…the concept of poverty today is fundamentally different from that of poverty three decades ago, and that safety nets need to be tailored to meet the needs of a society in transition.~ The Hindu, 2 Aug 2016
When quantitative data provided by the India Human Development Survey (the first large panel survey in India) provokes the academics involved to question their fundamental assumptions and premise of what poverty is, and what it might mean, its a noteworthy moment.
The survey, conducted by the University of Maryland and the National Council of Applied Economic Research (NCAER) for the same households at two points in time, viz. 2004-05 and 2011-12. Their analysis has led them to say:
Once we recognise that poverty is dynamic in nature, and that as per our conventional definition of poverty, poor households may move out of poverty and the non-poor may become poor over a period of time, we are forced to question the veracity of our fundamental assumptions about poverty. Perhaps poverty occurs not simply due to the accident of birth or as defined in terms of where and in which family people are born, but also due to the accident of life caused by the occurrence of disease, disability and unemployment. Achieving this recognition entails a complete transformation in our mindset.
I will leave them to their explorations from the perspectives of their disciplines, and explore the broader implications of their findings.
A few years ago, as part of my discoveries from more qualitative user research in the field on the informal sector’s financial context and operating environment, I had had my insight on the dynamic nature of poverty as it was conventionally defined.
It was when attempting to clearly distinguish between patterns of cash flow in the formal vs the informal economy, using the concept of the degree of control granted to the end user over the variables of time (duration, frequency, periodicity) and money (amount, cash or kind), that it struck me what kind of difference does control over timing mean for money.
That is, there is a complex value processing underneath each of the decisions on allocating available cash money, particularly in rural areas where cashless transactions can tend to be more common.
When one can control the timing of one’s payments – such as the advance purchase of airtime minutes to use a mobile phone – one’s income could be called dynamic.
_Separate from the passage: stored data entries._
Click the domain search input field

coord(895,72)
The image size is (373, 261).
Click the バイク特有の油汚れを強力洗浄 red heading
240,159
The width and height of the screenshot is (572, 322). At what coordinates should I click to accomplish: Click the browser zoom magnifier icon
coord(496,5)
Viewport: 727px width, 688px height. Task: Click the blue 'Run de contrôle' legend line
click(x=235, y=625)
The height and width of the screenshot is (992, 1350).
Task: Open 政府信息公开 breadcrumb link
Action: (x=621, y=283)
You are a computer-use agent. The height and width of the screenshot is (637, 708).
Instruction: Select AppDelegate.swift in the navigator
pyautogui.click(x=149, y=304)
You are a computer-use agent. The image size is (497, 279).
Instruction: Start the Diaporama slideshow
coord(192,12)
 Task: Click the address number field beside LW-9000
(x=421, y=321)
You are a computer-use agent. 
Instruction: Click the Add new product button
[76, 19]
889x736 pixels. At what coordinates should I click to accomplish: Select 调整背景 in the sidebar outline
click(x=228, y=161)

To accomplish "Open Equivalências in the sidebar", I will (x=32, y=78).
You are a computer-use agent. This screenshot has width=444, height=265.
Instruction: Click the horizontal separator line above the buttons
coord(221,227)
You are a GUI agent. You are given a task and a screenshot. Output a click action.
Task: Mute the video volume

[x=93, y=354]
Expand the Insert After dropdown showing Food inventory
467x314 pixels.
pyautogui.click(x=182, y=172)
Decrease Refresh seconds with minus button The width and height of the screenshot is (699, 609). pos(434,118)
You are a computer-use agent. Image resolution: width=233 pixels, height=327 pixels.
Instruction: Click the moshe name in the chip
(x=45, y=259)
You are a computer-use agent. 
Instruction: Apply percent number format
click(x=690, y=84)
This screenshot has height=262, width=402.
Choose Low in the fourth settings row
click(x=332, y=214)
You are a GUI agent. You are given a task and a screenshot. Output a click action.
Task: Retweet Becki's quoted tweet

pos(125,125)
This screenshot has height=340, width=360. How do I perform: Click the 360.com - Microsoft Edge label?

Within any particular set of calender based time eg a week or a month or a quarter; a vast majority of the lower income bracket cannot predict their total cash income nor feel confident enough to claim it. It can be affected by seasonality prevalent in their region, or it can be purely random volatility, one’s workshop burns down in an accidental fire.
Static income is that which is stuck, such as a fixed salary paid every calender period, regular in frequency, amount and periodicity.
As cash flows tend to be volatile, fluctuating with seasonal influences, chance, and the vagaries of daily life, those whose incomes are not as predictable as a periodic paycheck, are more often than not unable to clearly state (or even know) their monthly or weekly income.
That is, even as data gurus in development banks seek to segment people into neatly defined ranges such as $2 to $4 a day or whatever, it is neither a given that people will remain within this range over the course of the natural year, nor can it be a reliable and consistent indicator of their income level – Below Poverty Line (BPL) is the concept used in The Hindu’s article above.
Therefore, if the survey studied households in an agricultural region during its fallow season the first time, and then went back to study the same households during the post harvest season the second time, that simple little factor of calender time alone can create a difference of as much as 100% to the incomes being claimed during that period. If the study does not follow up the income question to ask if there was seasonality in their cash flows over the course of the natural year and if this question was being asked during the high season or the low season.
When I did the original fieldwork for the prepaid economy project on an IDRC grant, looking at the rural household financial management behaviour in rural India, Philippines, and Malawi, I found that depending on the local region’s primary cash crop harvest patterns over the natural year (say monsoon to monsoon, or Christmas to Christmas) the entire local economy felt the impact of the difference in cash flowing through their ecosystem during the high and the low season. Or, the wet and the dry season.
It was not the naming of the seasons that is important. It is the ability of the people to forecast known fluctuations in their income streams based on patterns recognized from experience and local wisdom. Within the context of an environment of uncertainty and volatility, it offered them some anchors for planning and financial management.
Given that the vast majority of the poor in the developing world, like in India and across Africa, are dependent on irregular, often unpredictable cash flows from a variety of sources, in an environment of higher risk and uncertainty, their incomes can confidently assumed to be dynamic, rather than a static salary.
And the dynamic nature of the informal sector precludes conventional classifications and categorizations of poverty, especially by any stated amount of money mapped against a particular duration of calender time. Time and money are themselves the uncertain elements requiring flexibility built into the systems if they are to work properly in this operating environment.
Thus, I can confidently state that what the Indian data is finally providing the evidence for are the findings from my qualitative research among the same segments of the population, using design ethnography methods. That is, we now have the quantitative data to support the insights derived from the qualitative research.